Wachovia Let Off the Hook for Laundering Drug Funds Equal to 1/3 the Mexican Economy

For the past two years, I've been able to buttonhole my Congressman at the County Democratic Party Convention. I've told him that big Wall Street firms like Goldman Sachs and JP Morgan Chase must be destroyed. Annihilated. He thought I was nuts, and ended the conversation as quickly as possible. Local Dem officials thought I was nuts also, but they were more willing to listen. And now, I think they are coming around to my point of view. They're initiating the conversations, not me. And they're asking good questions, such as "What can be used to go after a bog Wall Street firm and shut it down?"

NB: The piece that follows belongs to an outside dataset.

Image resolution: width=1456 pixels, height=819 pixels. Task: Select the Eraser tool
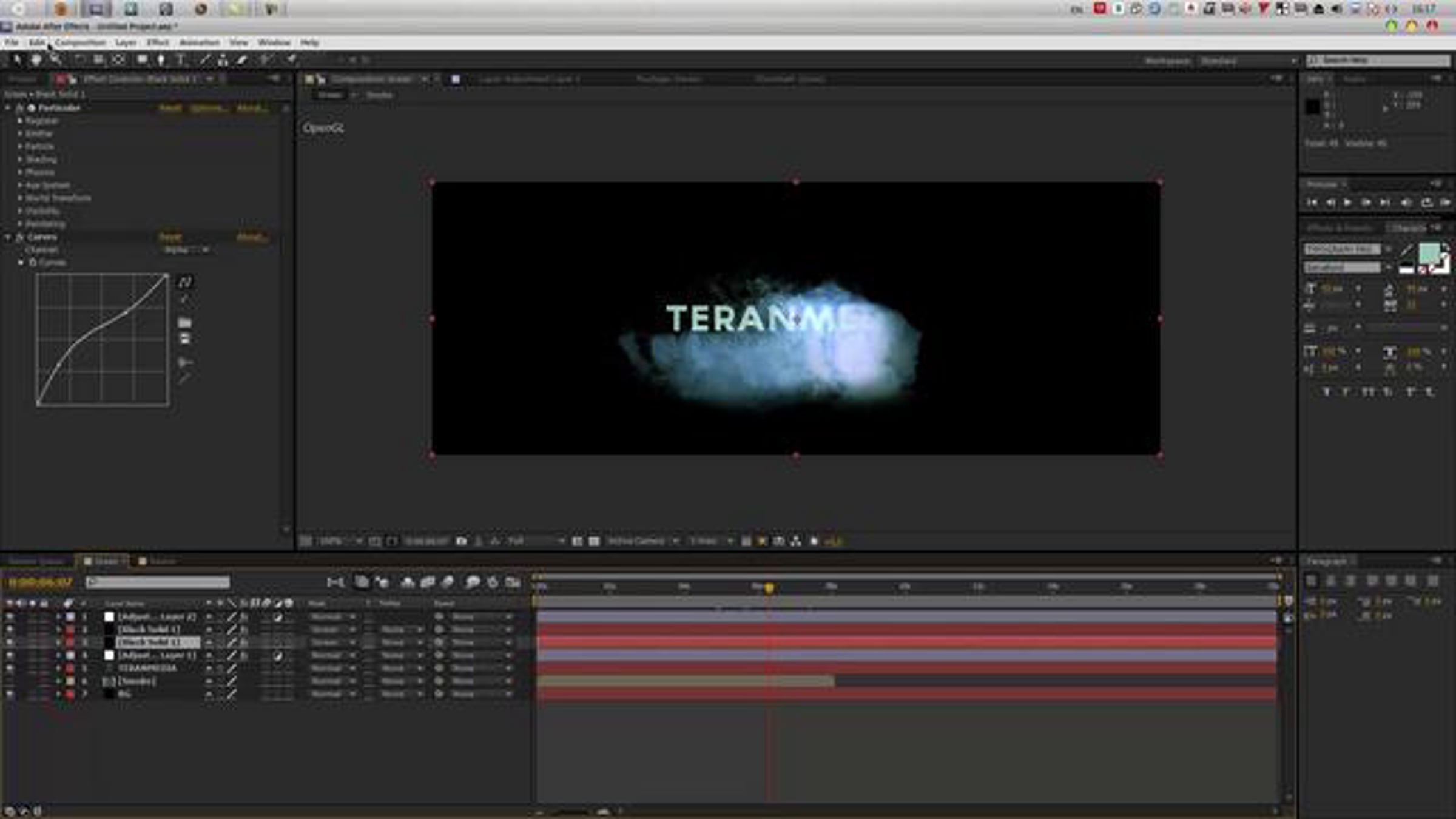pos(242,59)
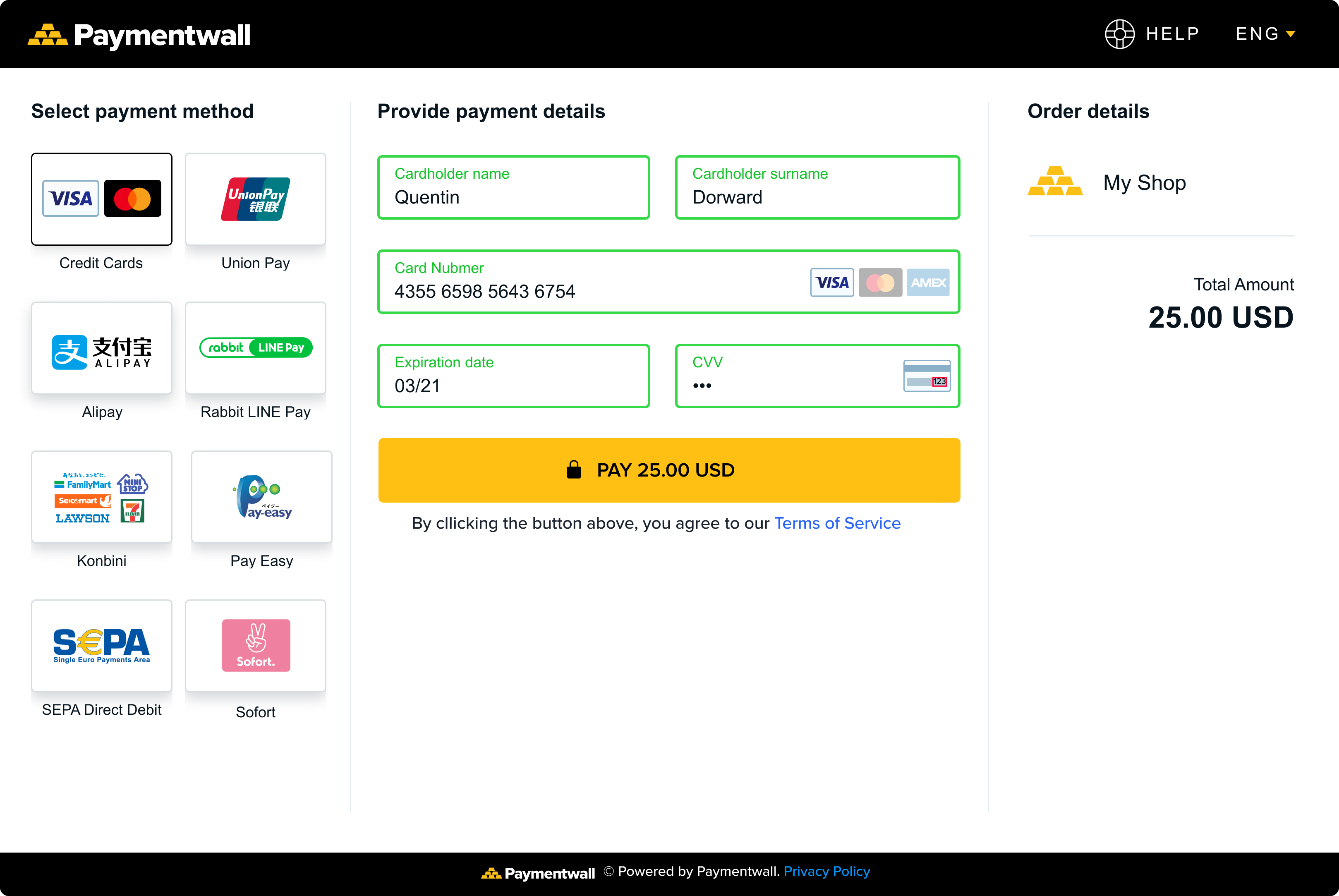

My reply is that criminal activity is rampant throughout the financial and banking system: snorting cocaine on trading floors: falsifying expense accounts to enable tax fraud and pay for sexual services; failure to follow legal procedures for conveying real estate deeds and trusts; outright falsification and forging of documents in the mortgage foreclosure crisis; the fraud the rating agencies committed in assigning safe ratings to securities based on sub-prime mortgages; the failure to completely explain the risks involved in financial derivatives sold to clients, then turning around and using more financial derivatives to bet against those clients.

And, laundering drug money. Here's a story from Naked Capitalism that has yet to be picked up in the U.S. mainstream news media.

Wachovia Paid Trivial Fine for Nearly $400 Billion of Drug Related Money Laundering
If this news story does not prove that banks are effectively above the law, I don’t know what does. The Guardian, in an account yet to be picked up anywhere in the US media (per Google News as of this posting, hat tip readers May S and Swedish Lex) reports that Wachovia was at the heart of one of the world’s biggest money laundering operations, moving $378.4 billion into dollar-based accounts from Mexican casas de cambio, which are currency exchange firms. While these transfers took place over a period of years, the article notes that it equals 1/3 of Mexican GDP. And the resolution?
Criminal proceedings were brought against Wachovia, though not against any individual, but the case never came to court. In March 2010, Wachovia settled the biggest action brought under the US bank secrecy act, through the US district court in Miami. Now that the year’s “deferred prosecution” has expired, the bank is in effect in the clear. It paid federal authorities $110m in forfeiture, for allowing transactions later proved to be connected to drug smuggling, and incurred a $50m fine for failing to monitor cash used to ship 22 tons of cocaine.